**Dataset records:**
▬▬▬▬▬▬▬▬▬▬

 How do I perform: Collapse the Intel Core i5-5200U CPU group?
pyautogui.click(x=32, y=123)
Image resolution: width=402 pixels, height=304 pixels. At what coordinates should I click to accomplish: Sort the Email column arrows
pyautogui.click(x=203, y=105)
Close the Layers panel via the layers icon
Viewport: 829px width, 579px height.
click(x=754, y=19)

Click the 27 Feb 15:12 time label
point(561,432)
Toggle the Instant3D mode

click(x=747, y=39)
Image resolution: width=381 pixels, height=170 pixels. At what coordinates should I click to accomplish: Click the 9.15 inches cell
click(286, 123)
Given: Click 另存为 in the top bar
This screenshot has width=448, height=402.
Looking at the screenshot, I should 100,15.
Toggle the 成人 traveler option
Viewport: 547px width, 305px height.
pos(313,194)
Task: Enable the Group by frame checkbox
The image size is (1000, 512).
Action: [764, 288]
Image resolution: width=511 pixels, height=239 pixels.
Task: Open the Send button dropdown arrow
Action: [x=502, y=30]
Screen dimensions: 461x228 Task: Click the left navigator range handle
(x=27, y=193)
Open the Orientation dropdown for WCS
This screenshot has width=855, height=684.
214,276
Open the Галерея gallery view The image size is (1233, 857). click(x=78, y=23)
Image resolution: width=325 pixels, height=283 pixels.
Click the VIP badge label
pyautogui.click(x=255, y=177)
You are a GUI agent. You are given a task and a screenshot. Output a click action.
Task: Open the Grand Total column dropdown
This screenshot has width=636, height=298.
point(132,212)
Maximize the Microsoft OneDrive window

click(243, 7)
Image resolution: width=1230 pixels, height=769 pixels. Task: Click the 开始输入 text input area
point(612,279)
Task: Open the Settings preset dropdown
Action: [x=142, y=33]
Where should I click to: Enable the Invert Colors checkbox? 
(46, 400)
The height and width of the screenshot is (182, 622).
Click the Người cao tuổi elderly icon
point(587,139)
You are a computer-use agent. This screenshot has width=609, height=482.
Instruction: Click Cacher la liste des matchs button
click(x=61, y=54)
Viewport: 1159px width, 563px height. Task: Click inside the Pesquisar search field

▬▬▬▬▬▬▬▬▬▬

**Task instructions:** Where a line above holds the string "agent", copy that line.

**Task answer:**
You are a GUI agent. You are given a task and a screenshot. Output a click action.
You are a computer-use agent. This screenshot has width=609, height=482.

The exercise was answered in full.